Though distraction had proved dangerous before, Vision now found it satisfying, so long as it was the right kind of distraction. He thought of Wanda, and a smile came to his face. There was power in memory: the afternoons sitting on the edge of Wanda's bed, watching sitcoms; joking through training and whispering loud enough that the others could certainly hear; sitting with Wanda while she ate; her hand on his face, and the pink light shining in her eyes. If he thought about her hard enough, Wanda was there with him, if only just for a moment.
Of course, she was not actually there. She was not in London any longer, either. Tony had been speed-reading national news when he came across a few paragraphs tucked somewhere in the back half of the Evening Standard. Some seemingly innocuous documents had turned up missing from an archive. Tony muttered, "Rodgers" and flipped faster through headlines.
Vision found Rhodes in the conference room, mid-conversation with a holographic Secretary Ross and a few other heads of state. He waited patiently until their meeting was over.
"Ross wants updates on our search for Steve Rodgers and the others," Rhodes said.
"There are no updates," Vision said quickly.
"That's what I told him. He didn't like that answer." Rhodes made his way to the nearest sofa and sat down. He had adjusted to his newfound robotic workings fairly quickly, but he still walked on his heels, and stomped as a result. To his credit, he never seemed to blame Vision for the accident. Vision did not quite blame himself either – it was not his mistake alone, it was a series of mistakes and hubris – but he nonetheless felt partially responsible for Rhodes' wellbeing in his recovery.

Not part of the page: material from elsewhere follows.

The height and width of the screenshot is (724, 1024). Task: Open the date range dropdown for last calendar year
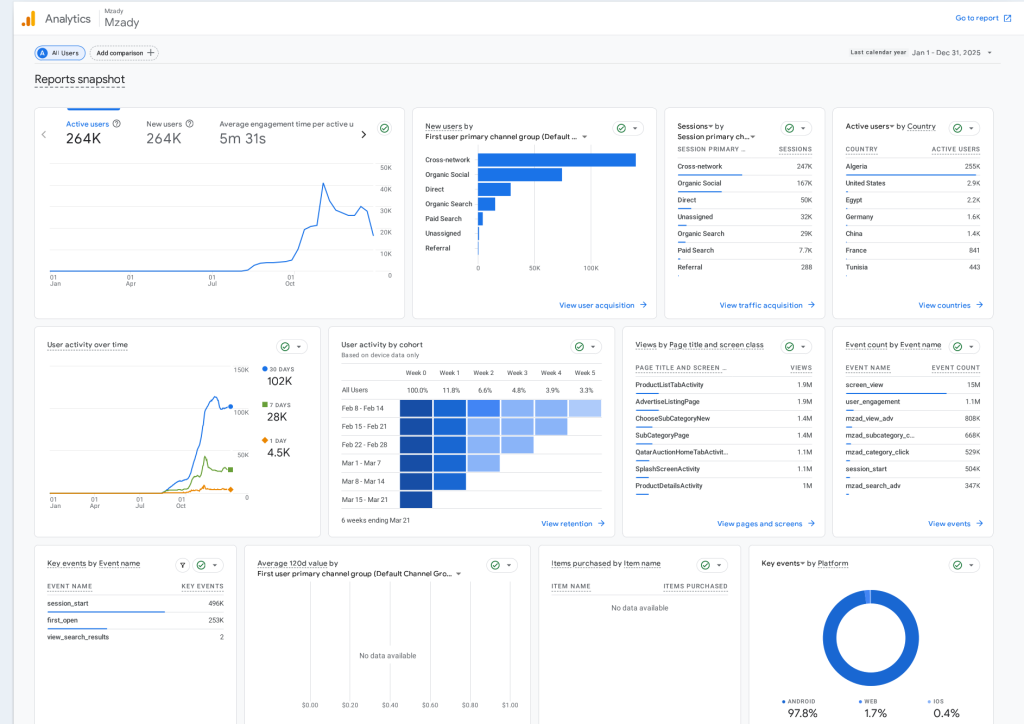pyautogui.click(x=989, y=53)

Vision asked, "Can I get you anything?"
"I'm alright," Rhodes said.
"Will you be needing me for anything tomorrow?"
Rhodes looked left and then right, as if searching the recesses of his own mind. "I don't think so. Are you going to sneak off again?"
"I'm just headed on day trip," Vision said. "Perhaps overnight. Nothing more."
"I'm beginning to think you have a secret girlfriend or something," Rhodes said.
Vision tilted his head. He loosened his jaw. He said, "I —"
"Relax," Rhodes said. "I was just joking. What you do on your own time is none of my business."
"Of course," Vision said, forcing a laugh.
If Rhodes saw past Vision's imagined innocence, he did not show it. He flipped on the TV and surfed through the sports channels.
Vision withdrew to a lower level of the compound, where a large room was stocked with Tony's overflow technology. Vision tapped a tabletop, bringing its holographic form to life. A map appeared, and Vision drew his hand through it. As he did, he felt something familiar. He had been this before – intangible data, floating through the air. He had been something that could not be touched.
Wanda had not asked Vision how he found her. If she had, he would have told her, but as it was, he liked to think of it as some marvelous magic trick. Really, it was just a clever manipulation of Tony's equipment. Vision tethered every microphone he could find – government-issues microphones, Wi-Fi-enabled video cameras, laptops, cellphones – and he scanned the greater part of the world all at once.
The onslaught of information that followed would have overwhelmed human senses, but Vision could pick through the birds and trucks and rainstorms to find the voices. It's about the way things sound, he thought. He listened for twenty minutes or more, waiting for something familiar, and then he heard it: Wanda's voice, soft and even. She said, I'm just going for a walk along the river.
Natasha answered. Fine, but stay close. Check in.
Yeah, I know.
Vision could listen to Wanda all day. He would have, but he felt that was an invasion of her privacy. He savored the sound, just for a moment, then he let the map spin as the computer tracked the signal: Paris. Wanda was in Paris.